Beitrag von phoenixx4000 » 17.10.2009, 03:02

elo22 hat geschrieben:
phoenixx4000 hat geschrieben:Schon merkwürdig, daß der UM-Techniker die Steckdose nicht selber gesetzt hat.
Das ist vollkommen in Ordnung. Nur beim EVU/VNB eingetragene Elektroinstallationsfirmen dürfen da ran.
1.) Da hab ich als gelernter Elektroinstallateur eh keine Verträge mit, da ich die installieren darf.
2.) Es gab mal eine Sonderregelung bezüglich RFT's die durften mal eine Steckdose zur nächstgelegenen Abzweigdose installieren.

Prinzipiell geht mir das eh am A.... vorbei, da ich z.Z. nicht für UM oder dergleichen fahre.
elo22 hat geschrieben:
phoenixx4000 hat geschrieben:Und wo im Keller ein Lichtschalter und eine Abzweigdose ist kann man in der Regel auch eine Steckdose montieren.
Absolutes NoNo.
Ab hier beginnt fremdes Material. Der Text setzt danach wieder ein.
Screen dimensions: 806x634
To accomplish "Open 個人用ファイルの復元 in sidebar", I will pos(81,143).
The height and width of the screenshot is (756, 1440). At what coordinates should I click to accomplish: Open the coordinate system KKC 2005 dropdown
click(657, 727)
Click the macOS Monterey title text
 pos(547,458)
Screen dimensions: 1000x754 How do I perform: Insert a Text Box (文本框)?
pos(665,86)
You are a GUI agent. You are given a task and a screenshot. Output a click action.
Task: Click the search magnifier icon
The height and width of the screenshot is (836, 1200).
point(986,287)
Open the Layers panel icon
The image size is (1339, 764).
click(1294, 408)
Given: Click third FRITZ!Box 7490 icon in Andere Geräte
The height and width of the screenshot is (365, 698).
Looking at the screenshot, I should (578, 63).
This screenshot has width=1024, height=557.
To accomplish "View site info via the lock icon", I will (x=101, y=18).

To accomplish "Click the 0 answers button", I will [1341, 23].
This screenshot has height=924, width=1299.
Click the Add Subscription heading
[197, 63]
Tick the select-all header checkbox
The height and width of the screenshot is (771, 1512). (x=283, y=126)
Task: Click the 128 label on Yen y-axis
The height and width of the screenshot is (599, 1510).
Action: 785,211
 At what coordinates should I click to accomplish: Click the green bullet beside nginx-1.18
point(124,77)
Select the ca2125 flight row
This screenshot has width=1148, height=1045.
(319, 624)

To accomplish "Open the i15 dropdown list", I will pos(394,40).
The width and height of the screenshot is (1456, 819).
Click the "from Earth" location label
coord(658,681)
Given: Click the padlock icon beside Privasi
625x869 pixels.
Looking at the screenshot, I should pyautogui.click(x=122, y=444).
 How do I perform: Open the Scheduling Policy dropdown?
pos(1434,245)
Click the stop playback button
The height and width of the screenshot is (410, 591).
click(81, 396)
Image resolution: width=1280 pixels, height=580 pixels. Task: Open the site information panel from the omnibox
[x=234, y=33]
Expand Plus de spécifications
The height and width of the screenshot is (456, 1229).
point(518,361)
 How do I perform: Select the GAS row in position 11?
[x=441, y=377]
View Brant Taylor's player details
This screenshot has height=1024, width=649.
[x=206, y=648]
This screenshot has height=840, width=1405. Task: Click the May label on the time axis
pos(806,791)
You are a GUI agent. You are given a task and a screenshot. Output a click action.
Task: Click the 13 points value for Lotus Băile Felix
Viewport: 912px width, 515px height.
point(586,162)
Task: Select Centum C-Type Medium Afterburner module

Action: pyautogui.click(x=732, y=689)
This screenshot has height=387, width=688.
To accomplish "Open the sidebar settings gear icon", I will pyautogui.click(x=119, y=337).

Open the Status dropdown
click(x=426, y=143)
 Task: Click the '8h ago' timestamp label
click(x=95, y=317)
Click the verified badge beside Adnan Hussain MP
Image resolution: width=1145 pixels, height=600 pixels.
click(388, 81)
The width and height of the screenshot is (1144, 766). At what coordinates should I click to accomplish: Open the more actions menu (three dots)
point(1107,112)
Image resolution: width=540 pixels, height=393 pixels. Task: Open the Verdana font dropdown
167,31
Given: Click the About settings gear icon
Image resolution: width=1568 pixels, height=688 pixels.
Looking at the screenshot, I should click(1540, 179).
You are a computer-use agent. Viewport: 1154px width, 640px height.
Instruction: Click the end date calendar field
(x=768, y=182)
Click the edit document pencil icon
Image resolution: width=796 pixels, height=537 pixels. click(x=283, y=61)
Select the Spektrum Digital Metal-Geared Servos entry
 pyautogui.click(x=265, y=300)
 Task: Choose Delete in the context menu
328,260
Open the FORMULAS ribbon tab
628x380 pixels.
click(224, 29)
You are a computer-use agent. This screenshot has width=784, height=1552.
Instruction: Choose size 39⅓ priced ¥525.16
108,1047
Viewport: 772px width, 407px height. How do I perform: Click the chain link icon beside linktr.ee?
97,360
Jede Installation muss durch VDE Messung überprüft werden.
Das die Installierte Steckdose auf Betriebssicherheit geprüft werden muss ist selbstredend.
elo22 hat geschrieben:
phoenixx4000 hat geschrieben:Einen FI-Schalter kann ich mir nicht unbedingt vorstellen, daß der den Setzen muss.
Doch seit Februar keine (Laien)Steckdose bis 20 A ohne 30 mA RCD.

Lutz
FI-Schalter sind nur dann zu setzen, sofern keiner vorhanden ist !! (Trifft alledings meist nur in Altbauten zu.)
Es ist nicht notwendig in einer Anlage mit vorhandenem RCD einen zusätzlichen für den UM Verstärker zu verbauen !!!!
Diese Aussage wirst Du in keiner VDE-Vorschrift finden.
Hier trifft deine Aussage sicherlich zu, daß die Anlage durch einen Elektrofachbetrieb umgerüstet werden müsste.
Ich gehe mal davon aus, daß hier wohl eher ein Leitungsschutzschalter (Sicherung) gemeint ist und die Steckdose, die mit 20 Ampere Abgesichert werden darf, die musst Du mir erst mal zeigen. Eine normale SchuKo Steckdose darf maximal mit 16 A vorgesichert werden!